Mais, à présent, les cavaliers et les fantassins, envoyés combattre dans les loin­taines régions des frontières, ont l'esprit tourné vers leur famille et le pays natal, même si leur corps se trouve au milieu des barbares. Leurs parents versent des larmes et leurs femmes se tordent les mains à la pensée des souffrances qu'ils endu­rent : la faim, la soif, le froid. Cela ne fait-il pas songer à ce chant du Livre des odes : « Les saules et les peupliers avaient encore de tendres pousses quand je suis parti. Maintenant, je reviens. La neige tombe dru. J'avance lentement sur la route, tenaillé par la faim et la soif. J'ai le cœur triste et meurtri. Personne ne pense à ma peine. »

Notre prince compatit aux peines de son peuple. Attristé de le savoir séparé des femmes et des enfants depuis bien longtemps, hanté par la vision des osse­ments sans sépulture dans la steppe immense, touché par la douleur de ces exilés qui guerroient sur une terre froide et rude, sans abris pour se garder des intem­péries, il donna ordre, ce printemps, de distribuer des dons aux plus éprouvés et de réhabiliter ceux qui avaient perdu injustement leur emploi afin de manifester sa compassion au sort de ses sujets envoyés au loin et d'apporter un réconfort à leurs vieux parents. Car grande est la générosité de notre bien-aimé souverain. Mais les fonctionnaires n'exécutent pas ses instructions et, loin de se montrer secourables, ils exploitent les conscrits en exigeant d'eux toutes sortes de tâches extra-militaires. C'est à cause d'eux que les paysans enrôlés dans la corvée sont privés de leur travail et que les mères se lamentent et se répandent en imprécations contre l'État.
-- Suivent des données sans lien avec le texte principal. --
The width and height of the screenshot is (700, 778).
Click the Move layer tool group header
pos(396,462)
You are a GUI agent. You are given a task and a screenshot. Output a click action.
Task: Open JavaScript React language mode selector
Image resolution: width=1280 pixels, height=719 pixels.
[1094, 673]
Faut-il vous rappeler qu'un incendie ravagea le pays de Song parce qu'une concubine, Song Poyi, se morfondait, seule au milieu du gynécée, et que le ressentiment de la femme du prince de Lou livra aux flammes ses appar­tements ? Aujourd'hui, c'est l'Empire tout entier qui est rongé par la haine de ses dirigeants, et non plus une femme des demeures seigneuriales ou quelque vieille douairière de Song.

Si les Annales des printemps et des automnes ont rapporté les mouvements populaires, c'est qu'elles y attachaient de l'importance. Les habitants de Song encerclèrent Chang ge pour manifester leur désapprobation devant ]a longueur de la corvée. Que les princes prennent garde à ne pas lasser la patience de leurs sujets.

Le Grand Secrétaire demeure silencieux, ne trouvant rien à répondre.


1. Noble du pays de Lou (VIème siècle av. J.-C.). C'est lui qui présenta au duc de Lou, son maître, les quatre-vingts danseuses dont la présence incita Confucius à quitter son poste.